Based on the findings, the resilience of countries was assessed as the highest, above average, average, below average and lowest. Israel and the United Arab Emirates topped the list, while most EU countries showed average preparedness. Britain and the United States are above average.

New Zealand and Ukraine have shown the lowest resilience. In the case of New Zealand, its lag can be explained by its location and the strict closure of borders. Due to a small number of cases, the health system As a result of very few cases, its health system did not quite face the emergency test of the sweeping gravity.

Instead, in the case of Ukraine, the reasons are different. As a post-Soviet state trying to make its way into the European Union, Ukraine has failed to uphold effective healthcare system reform. Combined with corruption, regulatory barriers to vaccine approvals, and inefficient management, Ukraine had not only failed to recognize the rising rates of the infection early on and act on it, but also to quickly adapt its health system to the needs of the day. 

Let’s look at some numbers. It took Ukraine 84 days longer than the UK and more than 50 days longer than the EU to officially start vaccination. The delays are largely the result of short-sightedness and a lack of anti-COVID strategy. Only Australia, which started vaccination on February 25, 2021, a day later than Ukraine, has a worse result than Ukraine in this indicator of the index.

Furthermore, the issue wasn’t only the vaccine approval process per se but also its distribution. ensure the first and second stages of vaccination, 347 mobile teams are needed, according to the Public Health Center. In the future, it is planned to create a total of about six hundred such teams. All these steps take time, as workers involved in vaccination must first undergo special training from the Ministry of Health and the World Health Organisation.
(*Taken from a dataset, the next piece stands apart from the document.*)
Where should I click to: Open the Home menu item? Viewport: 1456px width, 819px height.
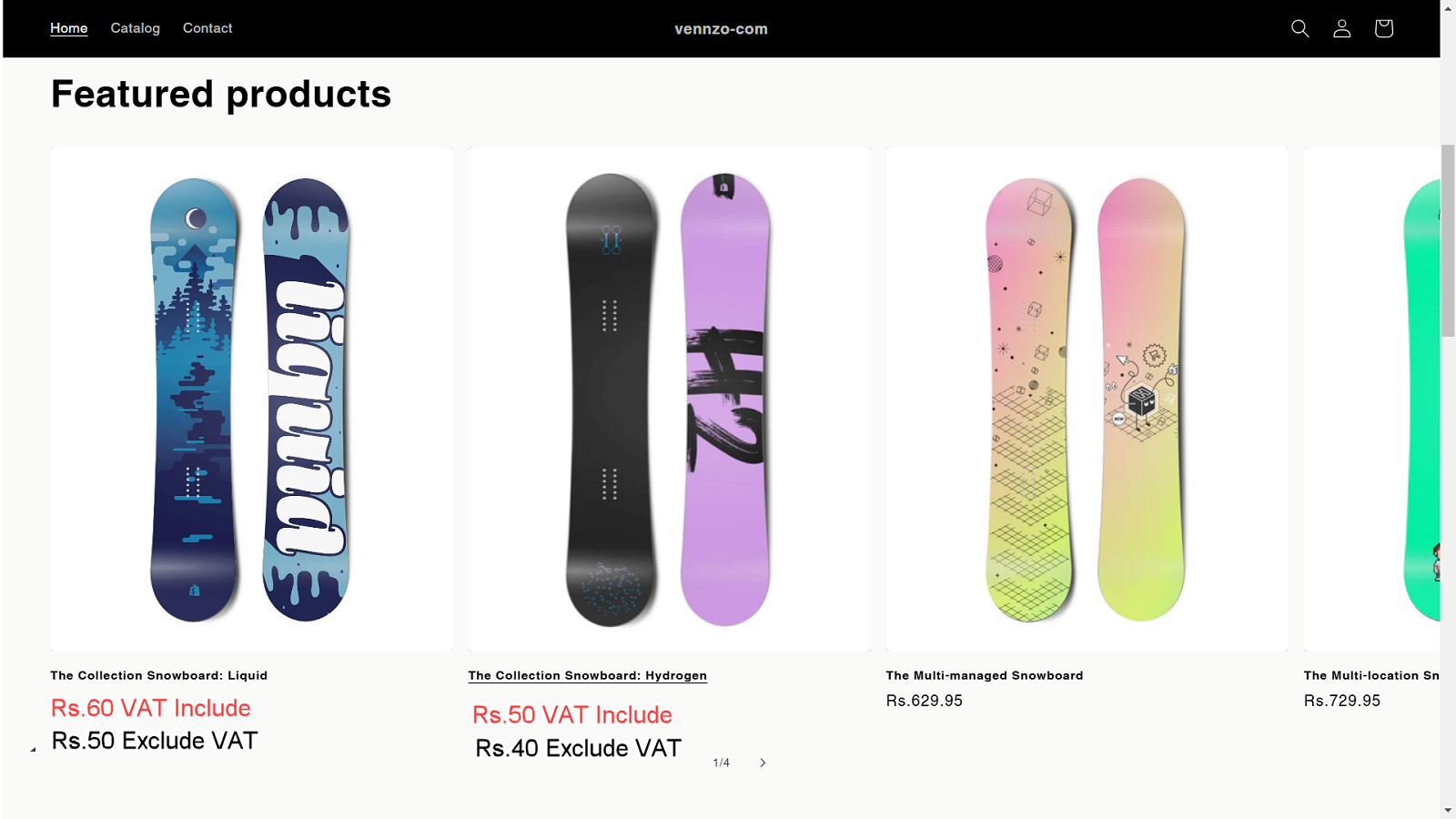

In times of the pandemic, the time costs are higher, and lags are, as a result, very costly.

The fight against the virus is also undermined by low support for vaccination among the Ukrainian population. According to a survey conducted by the National Kharkiv Institute of Sociological Research, as of December 2020, only 21 percent of Ukrainians wanted to be vaccinated – 40 percent were against.

The average number of daily tests conducted in Ukraine per 100,000 population (as of March 31, 2021) – 0.51 – is one of the lowest in the world. This figure is 4 times lower than Britain, 14 times lower than Slovakia, and 11 times lower than Cyprus. According to the Index, only India and Brazil test less than Ukraine. Furthermore, it is likely because of the lack of testing that Ukraine hasn’t made headlines as India 2.0. By now, every Ukrainian knows someone who died of COVID, or at least had it once, so the numbers are very misleading. 

In contrast, countries such as South Korea and UAE enforced drive-through testing. Abu Dhabi Health Services (SEHA) and Abu Dhabi Department of Health put in place drive through testing services to stop the spread, and testing every two weeks has been encouraged.

Regarding intensive care bed capacity, Ukraine here is also at the rock bottom of the ranking. Before the start of the pandemic, there were 4.1 beds per 100 thousand population in Ukraine. For comparison, Poland had 10.1, and Russia – 8.3.

Ukraine has a lot to learn from other countries, and our Index is a clear indication that the Indian pandemic scenario is quite real for Ukraine if we do not solve the fundamental problems in the health system, and learn to plan for the future better.